Studio album by Wanda Jackson
- Released: December 1965
- Recorded: 1960 – 1965
- Studios: Bradley Studios, Nashville, Tennessee; Columbia, Nashville, Tennessee; Capitol, Hollywood, California;
- Genre: Country
- Label: Capitol
- Producer: Ken Nelson

Wanda Jackson chronology
| Blues in My Heart (1965) | Wanda Jackson Sings Country Songs (1965) | Wanda Jackson Salutes the Country Music Hall of Fame (1966) |

Singles from Wanda Jackson Sings Country Songs
- "Little Charm Bracelet" Released: February 1961; "One Teardrop at a Time" Released: December 1962; "Slippin'" Released: October 1963; "The Violet and the Rose" Released: March 1964; "Kickin' Our Hearts Around" Released: January 1965; "Have I Grown Used to Missing You" Released: June 1965; "My First Day Without You" Released: September 1965;

= Wanda Jackson Sings Country Songs =

Wanda Jackson Sings Country Songs is a studio album by American recording artist Wanda Jackson. It was released in December 1965 via Capitol Records and contained 12 tracks. The album was Jackson's eighth studio record of her career and consisted of traditional country songs. Seven of these songs were released as singles between 1961 and 1965. Both "Slippin'" and "The Violet and the Rose" reached charting positions on the American country songs survey. The album received a positive review following its original release.

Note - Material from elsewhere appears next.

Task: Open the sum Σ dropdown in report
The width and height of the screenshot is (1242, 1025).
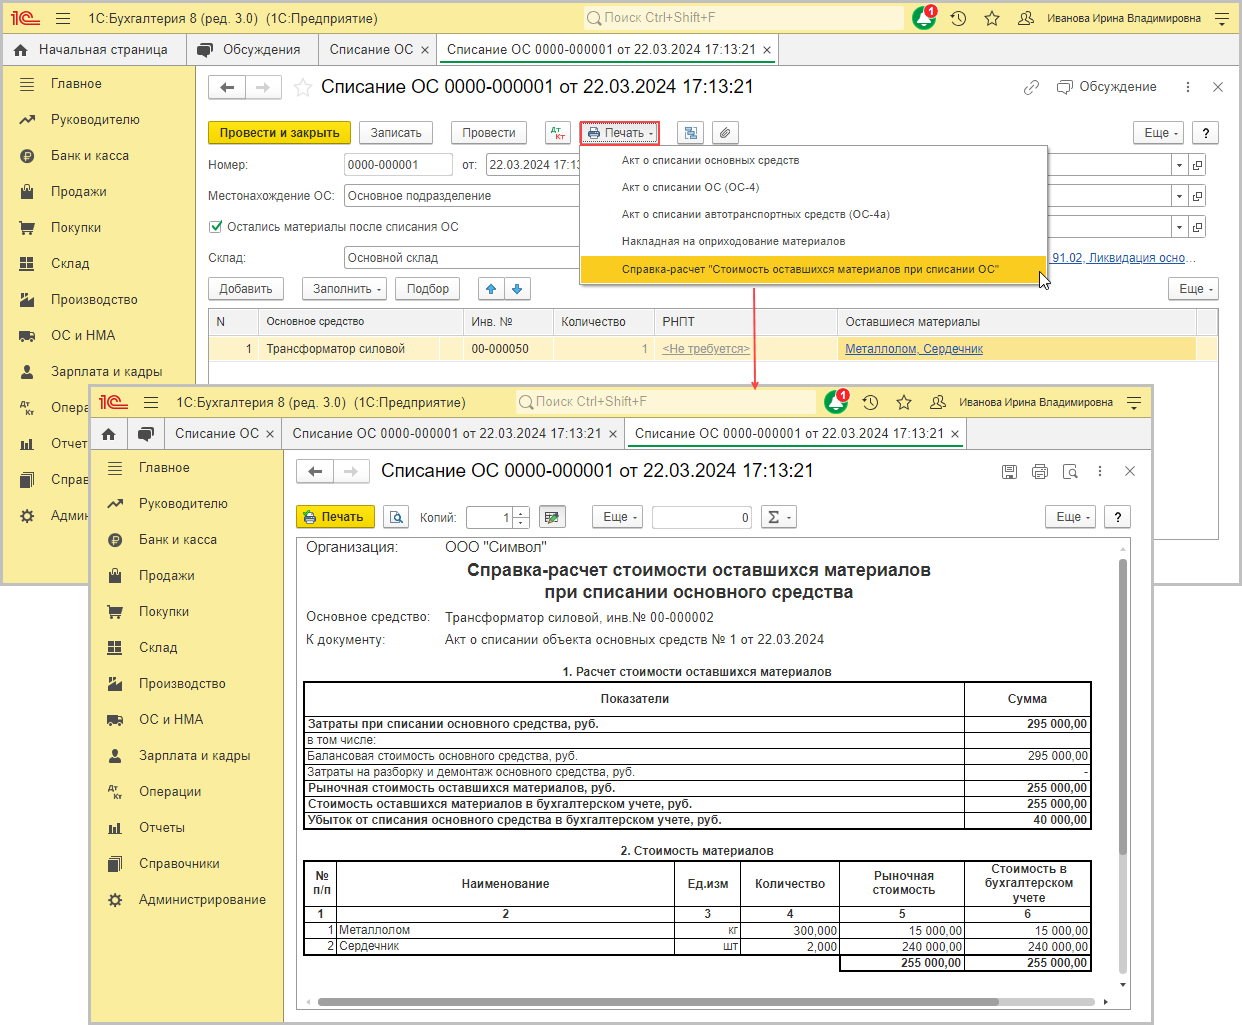Action: pyautogui.click(x=777, y=517)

==Background and recording==
After becoming known with international audiences as a Rockabilly performer, Wanda Jackson returned to the country music market in 1961. In 1959, a decision was made by Jackson's producer, Ken Nelson, to focus her career solely on the country field (since her original singles were more successful there). In 1961, she had top ten country singles with "Right or Wrong" and "In the Middle of a Heartache". Between 1960 and 1965, Jackson recorded sessions of traditional country material that would make up the studio album, Wanda Jackson Sings Country Songs. The sessions were held at the Bradley Studios and Columbia Studios in Nashville Tennessee. The project also contained sessions held at Capitol Studios, located in Hollywood, California.

==Content==
The project contained a total of 12 tracks. Three songs were composed by Jackson herself: "Little Charm Bracelet", "Between the Window and the Phone" and "Kickin' Our Hearts Around". The latter recording was first released as a single by fellow country performer Buck Owens. Also included on the album was "The Violet and the Rose", a song made the most commercially-successful by Little Jimmy Dickens. Also included was a cover of Bill Anderson's "The Tip of My Fingers" and "Is This My Destiny", a song written by Helen Carter. The album was produced by Ken Nelson, who had recorded Jackson on the Capitol label since she signed a contract with them in 1956.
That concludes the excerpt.